50-state guide to expungement and sealing laws
The 50-state chart of judicial relief mechanisms from the NACDL Restoration of Rights Resource, which is also posted on this site, is a comprehensive survey of all authorities for judicial relief in the states and federal system. We wanted to bring it to our readers’ attention in light of the new federal interest in helping individuals with a criminal record overcome barriers to employment and licensing through clearing their records.
The National Clean Slate Clearinghouse, recently announced as part of President Obama’s reentry initiative, will “provide technical assistance to local legal aid programs, public defender offices, and reentry service providers to build capacity for legal services needed to help with record-cleaning, expungement, and related civil legal services.” This joint project of the Labor and Justice Departments will doubtless make it a first priority to survey the laws providing judicial and other relief in different states, to determine what sort of assistance lawyers will need to neutralize the adverse employment consequences of conviction, though the courts or otherwise. We hope these resources will prove useful in that effort.
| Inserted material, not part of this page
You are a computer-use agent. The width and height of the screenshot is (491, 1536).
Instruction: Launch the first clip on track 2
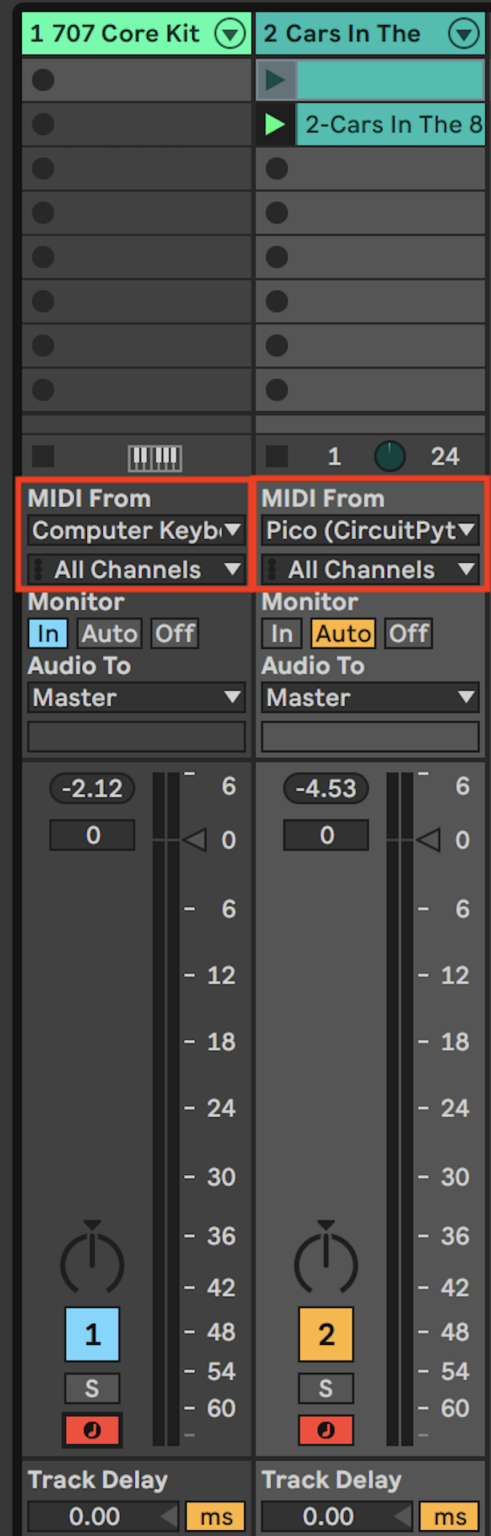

Note that terminology and procedure differ significantly from state to state, so that those interested in more specific information about the scope, operation and effect of a particular state’s laws should consult the state-by-state profiles accessible through the Resources tab on the home page of this site. For example, while the term “expungement” may involve destruction of records in a few states (e.g., Pennsylvania), more frequently it means a limited restriction on public access to records. For example, in Kansas certain employers and licensing agencies continue to have access to criminal records notwithstanding an expungement order from the court. In Indiana “expungement” entails no limit of public access at all — although some records may be sealed after expungement. In some states a judicial set-aside or vacatur involves a sealing of the record (e.g., Michigan, Washington) but in others it doesn’t (e.g., California). Most jurisdictions authorize sealing or expungement of non-conviction records upon petition to the court.
In the past few years a number of states have modified their provisions for sealing or expungement of records, but most of these new laws reach only minor offenses or non-conviction records, and frequently involve long eligibility waiting periods that defeat their usefulness for reentry purposes. Conspicuous exceptions are the comprehensive new judicial relief schemes enacted in Indiana and Minnesota, and Arkansas‘ reorganization and expansion of its existing expungement laws. A few states, notably Kansas and Utah, have broad expungement laws dating from the 1970s.
Note that there is no statute providing for expungement of federal convictions, and almost no authority to limit access to non-conviction records — a circumstance that has led several federal sentencing courts to consider expungement through their ancillary jurisdiction. The most well-known of these cases is U.S.v. Jane Doe, now on appeal in the Second Circuit, in which Judge John Gleeson ordered expungement of a fraud conviction of a woman he had sentenced 13 years before. (Briefs in the Doe case are available here.)